-- Source data follows --
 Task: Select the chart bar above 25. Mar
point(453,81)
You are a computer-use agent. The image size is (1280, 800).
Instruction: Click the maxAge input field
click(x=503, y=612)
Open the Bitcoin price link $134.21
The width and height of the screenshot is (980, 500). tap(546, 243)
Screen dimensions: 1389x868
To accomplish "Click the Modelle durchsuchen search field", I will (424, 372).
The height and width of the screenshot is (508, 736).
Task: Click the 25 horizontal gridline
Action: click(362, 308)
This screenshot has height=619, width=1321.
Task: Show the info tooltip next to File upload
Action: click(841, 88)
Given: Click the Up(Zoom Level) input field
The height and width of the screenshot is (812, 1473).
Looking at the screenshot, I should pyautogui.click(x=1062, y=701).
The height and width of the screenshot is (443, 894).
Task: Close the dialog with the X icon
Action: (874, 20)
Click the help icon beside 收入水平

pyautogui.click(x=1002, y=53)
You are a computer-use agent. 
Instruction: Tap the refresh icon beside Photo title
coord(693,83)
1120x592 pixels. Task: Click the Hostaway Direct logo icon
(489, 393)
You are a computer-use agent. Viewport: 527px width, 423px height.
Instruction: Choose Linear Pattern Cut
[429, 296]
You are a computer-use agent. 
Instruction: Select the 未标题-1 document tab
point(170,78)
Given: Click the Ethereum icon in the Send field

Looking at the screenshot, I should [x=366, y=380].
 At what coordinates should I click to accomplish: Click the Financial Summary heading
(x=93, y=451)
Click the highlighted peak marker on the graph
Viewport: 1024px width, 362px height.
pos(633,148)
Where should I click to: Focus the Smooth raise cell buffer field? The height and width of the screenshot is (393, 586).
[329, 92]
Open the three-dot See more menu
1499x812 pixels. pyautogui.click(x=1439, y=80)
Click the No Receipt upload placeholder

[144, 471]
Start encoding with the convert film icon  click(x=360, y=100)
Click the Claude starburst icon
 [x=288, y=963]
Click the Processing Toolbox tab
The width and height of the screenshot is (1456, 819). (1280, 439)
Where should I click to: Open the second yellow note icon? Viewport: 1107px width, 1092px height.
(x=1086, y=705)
-- Source data concluded --
Work to complete:
The word "computer" appears in some lines of the listing. Give the number of those lines, and only that.

Response box:
4